New York is ordering electric utilities to plan for expected future demand from the clean energy transition and identify urgent infrastructure needs that already exist.
The Public Service Commission on Aug. 15 ordered “proactive planning for upgraded electric grid infrastructure” (Case 24-E-0364) with hopes of meeting the increasing loads created by electrified buildings and battery-powered transportation.
New York and its electric utilities have anticipated and planned for much higher electric use for most of a decade. But it often has been a top-down process that can move much more slowly than load grows. So, a bottom-up approach that is more granular — and hopefully much faster — is being added.
The state’s six major investor-owned electric utilities are directed to collaborate to develop two filings: a proposal for proactively planning to meet the future needs of transportation and building electrification and a proposal identifying urgent needs that may need to be met before the process detailed in the first proposal can be put into motion.
Heat pumps and electric vehicle chargers can be ordered and installed in a matter of weeks or months, but an upgrade to the utility infrastructure supporting them can take more than seven years to move from concept to completion.
The order seeks to narrow this gap, and also to create a unified planning process across the utilities to reduce the chance of infrastructure upgrades being redundant, insufficient or misaligned across utility territories.
This new bottom-up process is intended to complement the Coordinated Grid Planning Process (CGPP) created in August 2023 (Case 20-E-0197), which involves the same utilities but is more suited to a top-down focus on high-voltage transmission, the order explains.
The utilities are directed to recommend whether this new proactive process can formally integrate with the CGPP and, if so, how.
When Schuyler Matteson, clean energy planning lead at the Department of Public Service, completed his presentation on the proposed order, PSC Chairperson Rory Christian said, “I want to clarify something in case some are left with the impression we just figured this out. We did not. In fact, this particular proceeding has been quite some time in development.”
Some of the PSC cases on which this new process is built date back almost a decade, Christian added. “We’ve known this problem was coming.”
Commissioner John Maggiore asked, “Why haven’t we done this already?”

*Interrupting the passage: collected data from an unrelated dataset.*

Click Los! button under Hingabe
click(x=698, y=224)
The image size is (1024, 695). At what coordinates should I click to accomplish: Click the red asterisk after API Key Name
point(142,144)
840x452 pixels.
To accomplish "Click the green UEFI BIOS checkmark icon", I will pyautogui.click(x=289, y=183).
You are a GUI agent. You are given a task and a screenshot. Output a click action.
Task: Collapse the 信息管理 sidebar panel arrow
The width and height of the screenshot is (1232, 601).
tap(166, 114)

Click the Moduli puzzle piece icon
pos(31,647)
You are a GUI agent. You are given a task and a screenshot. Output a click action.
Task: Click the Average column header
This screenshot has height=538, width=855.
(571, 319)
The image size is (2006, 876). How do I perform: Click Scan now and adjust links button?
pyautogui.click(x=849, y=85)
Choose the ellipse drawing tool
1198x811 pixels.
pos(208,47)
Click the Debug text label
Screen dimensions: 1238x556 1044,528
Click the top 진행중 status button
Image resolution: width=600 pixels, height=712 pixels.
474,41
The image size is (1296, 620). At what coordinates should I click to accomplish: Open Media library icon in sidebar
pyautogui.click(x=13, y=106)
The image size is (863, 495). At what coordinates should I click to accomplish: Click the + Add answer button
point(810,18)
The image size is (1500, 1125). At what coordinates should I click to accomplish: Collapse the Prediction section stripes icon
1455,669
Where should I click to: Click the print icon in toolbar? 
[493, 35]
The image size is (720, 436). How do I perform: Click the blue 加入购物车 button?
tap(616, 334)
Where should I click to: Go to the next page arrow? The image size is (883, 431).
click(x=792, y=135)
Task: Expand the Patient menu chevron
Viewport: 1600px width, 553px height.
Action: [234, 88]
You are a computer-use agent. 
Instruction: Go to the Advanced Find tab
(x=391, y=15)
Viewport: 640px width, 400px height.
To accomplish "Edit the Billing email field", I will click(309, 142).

Matteson explained how it took so long, rather than why: Some groundwork already was in place, but the PSC’s July 2020 electric vehicle make-ready order really began the process by which staff “identified some significant differences between planning for transportation loads versus traditional electric system planning and how there was some conflicts there in the ways the loads show up and how to plan for those loads.”
Commissioner Uchenna Bright asked if the rate of electrification of buildings and vehicles had accelerated and if the state is trying to be more strategic about infrastructure investments in response.
“I think that’s exactly right,” Matteson said. “We had fairly stable both peak and average load growth over the last five or 10 years. But as we see fleets responding to both our policies and national policies, we see large, very chunky popcorn-type loads popping up around the state that might be 5, 10, 20 megawatts at a time, which is a very significantly sized load.” Sales of individual electric vehicles and heat pumps add to the load, he said.
Commissioner Denise Sheehan said she thought coordinating the new proactive process with the existing CGPP would be essential. She asked about the economic development potential.
“I would say there’s a couple of ways it’s implicated,” Matteson replied, noting the number and variety of new load requests coming in and the different approaches to meeting them.
“So, a lot of the largest types of loads, the 50-, 100-MW-plus loads that might be coming into the system, they’re likely to be captured under the Coordinated Grid Planning Process, because they often have transmission-level interconnections,” he said.
“But to the extent that we do see significant adoption of new loads coming on of the system on the distribution network, those will have to be incorporated into the distribution scale load forecast that the utilities will use to identify these infrastructure planning upgrades.”
Commissioner Radina Valova said her main concern in considering the draft order had been whether the loads utilities projected actually would materialize.
“Will the commission have the opportunity to review the utilities’ proposed forecasting methodologies,” she asked, “including their underlying inputs and assumptions, the methodologies that they will use specific to the proactive planning process?”
Matteson replied that it’s important to fill the gap “that we think exists right now in terms of really granular, longer-term forecasting for EVs and building electrification.”
As part of the filing that’s requested, 120 days from now, utilities will propose “those different load forecasts, those planning methodologies.” That allows time to evaluate utility proposals, and in “the actual development process of the planning framework, we expect to have some more back-and-forth with the utilities on specifically what data sets are most relevant here.”
Commissioner David Valesky also asked about the commission’s role going forward.
The PSC will be involved repeatedly and soon, Matteson said.
“We heard about a couple of [urgent projects] through our stakeholder process and through the technical conferences where National Grid and Con Edison have already identified projects that may need to enter construction within the next year or so, so those urgently needed projects would come within about 90 days, and then we’d be able to evaluate the need to fund those projects,” he said.
The commission approved the order with a 6-0 vote.